Shadi Abu-Baker ^*, Xiaoyang Qi  and Gary A. Lorigan ^*

^* Department of Chemistry and Biochemistry, Miami University, Oxford, Ohio; and Division and Program of Human Genetics, Cincinnati Children's Hospital Medical Center and University of Cincinnati College of Medicine, Cincinnati, Ohio

Correspondence: Address reprint requests to Gary A. Lorigan, Tel.: 513-529-3338; Fax: 513-529-5715; E-mail: garylorigan{at}muhio.edu.

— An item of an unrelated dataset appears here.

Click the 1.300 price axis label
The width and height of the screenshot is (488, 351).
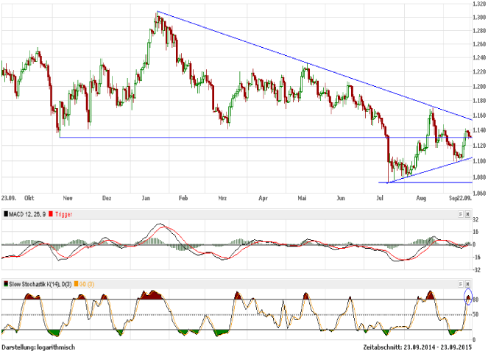(x=479, y=18)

The interaction of Saposin C (Sap C) with negatively charged phospholipids such as phosphatidylserine (PS) is essential for its biological function. In this study, Sap C (initially protonated in a weak acid) was inserted into multilamellar vesicles (MLVs) consisting of either 1-palmitoyl-2-oleoyl-sn-glycero-3-[phospho-L-serine] (negatively charged, POPS) or 1-palmitoyl-2-oleoyl-sn-glycero-3-phosphocholine (neutrally charged, POPC). The MLVs were then investigated using solid-state NMR spectroscopy under neutral pH (7.0) conditions. The ²H and ³¹P solid-state NMR spectroscopic data of Sap C-POPS and Sap C-POPC MLVs (prepared under the same conditions) were compared using the ²H order parameter profiles of the POPC-d₃₁ or POPS-d₃₁ acyl chains as well as the ³¹P chemical shift anisotropy width and ³¹P T₁ relaxation times of the phospholipids headgroups. All those solid-state NMR spectroscopic approaches indicate that protonated Sap C disturbs the POPS bilayers and not the POPC lipid bilayers. These observations suggest for the first time that protonated Sap C inserts into PS bilayers and forms a stable complex with the lipids even after resuspension under neutral buffer conditions. Additionally, ³¹P solid-state NMR spectroscopic studies of mechanically oriented phospholipids on glass plates were conducted and perturbation effect of Sap C on both POPS and POPC bilayers was compared. Unlike POPC bilayers, the data indicates that protonated Sap C (initially protonated in a weak acid) was unable to produce well-oriented POPS bilayers on glass plates at neutral pH. Conversely, unprotonated Sap C (initially dissolved in a neutral buffer) did not interact significantly with POPS phospholipids allowing them to produce well-oriented bilayers at neutral pH.